-- Start --
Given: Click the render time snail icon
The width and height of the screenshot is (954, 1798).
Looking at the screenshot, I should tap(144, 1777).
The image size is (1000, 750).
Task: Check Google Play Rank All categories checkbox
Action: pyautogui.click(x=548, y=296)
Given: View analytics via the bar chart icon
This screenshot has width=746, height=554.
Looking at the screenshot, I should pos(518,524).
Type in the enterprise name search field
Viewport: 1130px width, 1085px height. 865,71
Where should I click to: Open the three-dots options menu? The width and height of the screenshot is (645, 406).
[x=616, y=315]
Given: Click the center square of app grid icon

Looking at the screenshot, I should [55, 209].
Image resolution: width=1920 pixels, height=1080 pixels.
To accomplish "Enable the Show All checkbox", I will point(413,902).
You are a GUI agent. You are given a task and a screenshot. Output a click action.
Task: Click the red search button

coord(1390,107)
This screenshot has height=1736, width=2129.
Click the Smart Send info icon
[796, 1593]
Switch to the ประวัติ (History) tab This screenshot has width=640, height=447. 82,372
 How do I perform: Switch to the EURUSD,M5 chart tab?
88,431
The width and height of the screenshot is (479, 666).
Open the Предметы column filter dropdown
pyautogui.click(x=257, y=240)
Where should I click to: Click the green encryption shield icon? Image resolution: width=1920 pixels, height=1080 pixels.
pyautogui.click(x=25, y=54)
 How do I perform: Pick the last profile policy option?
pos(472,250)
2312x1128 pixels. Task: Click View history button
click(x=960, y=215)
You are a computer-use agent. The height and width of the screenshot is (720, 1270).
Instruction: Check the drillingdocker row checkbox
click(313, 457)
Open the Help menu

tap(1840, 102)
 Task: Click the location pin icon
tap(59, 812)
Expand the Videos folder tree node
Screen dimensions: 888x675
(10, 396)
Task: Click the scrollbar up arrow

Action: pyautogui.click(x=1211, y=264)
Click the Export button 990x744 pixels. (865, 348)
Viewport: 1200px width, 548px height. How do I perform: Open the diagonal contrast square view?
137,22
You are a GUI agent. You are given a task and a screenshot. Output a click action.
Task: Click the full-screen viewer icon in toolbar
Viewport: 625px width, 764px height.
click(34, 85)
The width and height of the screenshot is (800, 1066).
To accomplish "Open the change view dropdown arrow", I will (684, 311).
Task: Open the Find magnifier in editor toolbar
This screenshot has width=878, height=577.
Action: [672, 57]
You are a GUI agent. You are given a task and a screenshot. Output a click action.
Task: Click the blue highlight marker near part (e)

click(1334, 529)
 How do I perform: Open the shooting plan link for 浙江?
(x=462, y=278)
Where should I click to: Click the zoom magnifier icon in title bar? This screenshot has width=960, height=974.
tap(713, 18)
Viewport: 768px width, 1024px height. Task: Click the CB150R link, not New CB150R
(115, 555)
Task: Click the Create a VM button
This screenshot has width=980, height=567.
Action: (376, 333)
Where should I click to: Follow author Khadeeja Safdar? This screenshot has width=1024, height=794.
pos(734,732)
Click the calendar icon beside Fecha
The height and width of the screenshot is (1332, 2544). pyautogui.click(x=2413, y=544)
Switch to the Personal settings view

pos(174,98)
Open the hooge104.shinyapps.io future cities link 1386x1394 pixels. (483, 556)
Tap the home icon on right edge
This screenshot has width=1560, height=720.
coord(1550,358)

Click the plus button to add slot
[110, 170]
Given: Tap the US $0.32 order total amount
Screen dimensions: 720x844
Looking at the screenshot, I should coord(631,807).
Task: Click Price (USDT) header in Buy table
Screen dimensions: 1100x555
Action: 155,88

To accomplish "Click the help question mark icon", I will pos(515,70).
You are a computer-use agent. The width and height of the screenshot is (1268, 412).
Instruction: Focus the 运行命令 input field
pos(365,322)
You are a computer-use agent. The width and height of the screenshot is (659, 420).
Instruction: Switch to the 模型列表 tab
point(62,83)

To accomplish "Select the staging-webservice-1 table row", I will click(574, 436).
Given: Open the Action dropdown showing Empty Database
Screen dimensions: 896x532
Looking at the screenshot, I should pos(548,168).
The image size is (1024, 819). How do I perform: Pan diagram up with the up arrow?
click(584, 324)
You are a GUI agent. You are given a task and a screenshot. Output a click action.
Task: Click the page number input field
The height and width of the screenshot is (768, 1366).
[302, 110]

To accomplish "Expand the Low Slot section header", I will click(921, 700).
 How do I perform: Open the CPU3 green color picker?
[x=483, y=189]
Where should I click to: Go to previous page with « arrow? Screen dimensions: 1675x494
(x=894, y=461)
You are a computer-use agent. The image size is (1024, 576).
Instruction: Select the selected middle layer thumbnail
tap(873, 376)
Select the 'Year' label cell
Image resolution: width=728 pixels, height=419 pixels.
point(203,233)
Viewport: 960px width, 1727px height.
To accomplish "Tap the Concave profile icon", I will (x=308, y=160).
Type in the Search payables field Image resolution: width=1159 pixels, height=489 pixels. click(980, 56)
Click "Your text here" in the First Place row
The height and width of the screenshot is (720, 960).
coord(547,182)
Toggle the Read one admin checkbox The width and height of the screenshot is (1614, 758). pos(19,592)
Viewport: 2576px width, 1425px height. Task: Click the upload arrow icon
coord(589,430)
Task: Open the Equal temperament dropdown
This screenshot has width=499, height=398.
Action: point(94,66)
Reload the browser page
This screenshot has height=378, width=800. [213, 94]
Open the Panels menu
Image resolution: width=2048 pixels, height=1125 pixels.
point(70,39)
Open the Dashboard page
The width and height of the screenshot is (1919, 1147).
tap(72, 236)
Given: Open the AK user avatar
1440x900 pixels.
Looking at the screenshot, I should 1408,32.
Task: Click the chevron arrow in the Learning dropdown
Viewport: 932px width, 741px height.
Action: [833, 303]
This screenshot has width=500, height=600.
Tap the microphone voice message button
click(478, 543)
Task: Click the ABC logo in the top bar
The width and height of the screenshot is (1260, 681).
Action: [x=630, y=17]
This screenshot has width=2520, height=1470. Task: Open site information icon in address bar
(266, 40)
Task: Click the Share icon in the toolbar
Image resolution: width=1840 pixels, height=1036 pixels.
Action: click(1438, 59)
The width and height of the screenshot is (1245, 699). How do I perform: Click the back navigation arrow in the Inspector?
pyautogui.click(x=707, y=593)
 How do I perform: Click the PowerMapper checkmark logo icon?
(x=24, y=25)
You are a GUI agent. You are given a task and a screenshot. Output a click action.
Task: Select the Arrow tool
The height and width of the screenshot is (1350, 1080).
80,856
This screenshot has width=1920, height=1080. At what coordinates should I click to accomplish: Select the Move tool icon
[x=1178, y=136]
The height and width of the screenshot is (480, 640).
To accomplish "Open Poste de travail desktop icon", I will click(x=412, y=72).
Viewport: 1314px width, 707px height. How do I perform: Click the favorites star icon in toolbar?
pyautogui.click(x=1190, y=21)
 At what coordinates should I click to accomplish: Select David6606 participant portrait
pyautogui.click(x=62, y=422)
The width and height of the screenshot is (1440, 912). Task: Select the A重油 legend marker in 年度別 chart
-- End --
**Exercise task**
Lay out the stretch of the listing from its first line through the line containing "Looking at the screenshot, I should [55, 209]." as a JSON list of strings, with one string per line and blank lines left out.

**Response below**
[
  "Given: Click the render time snail icon",
  "The width and height of the screenshot is (954, 1798).",
  "Looking at the screenshot, I should tap(144, 1777).",
  "The image size is (1000, 750).",
  "Task: Check Google Play Rank All categories checkbox",
  "Action: pyautogui.click(x=548, y=296)",
  "Given: View analytics via the bar chart icon",
  "This screenshot has width=746, height=554.",
  "Looking at the screenshot, I should pos(518,524).",
  "Type in the enterprise name search field",
  "Viewport: 1130px width, 1085px height. 865,71",
  "Where should I click to: Open the three-dots options menu? The width and height of the screenshot is (645, 406).",
  "[x=616, y=315]",
  "Given: Click the center square of app grid icon",
  "Looking at the screenshot, I should [55, 209]."
]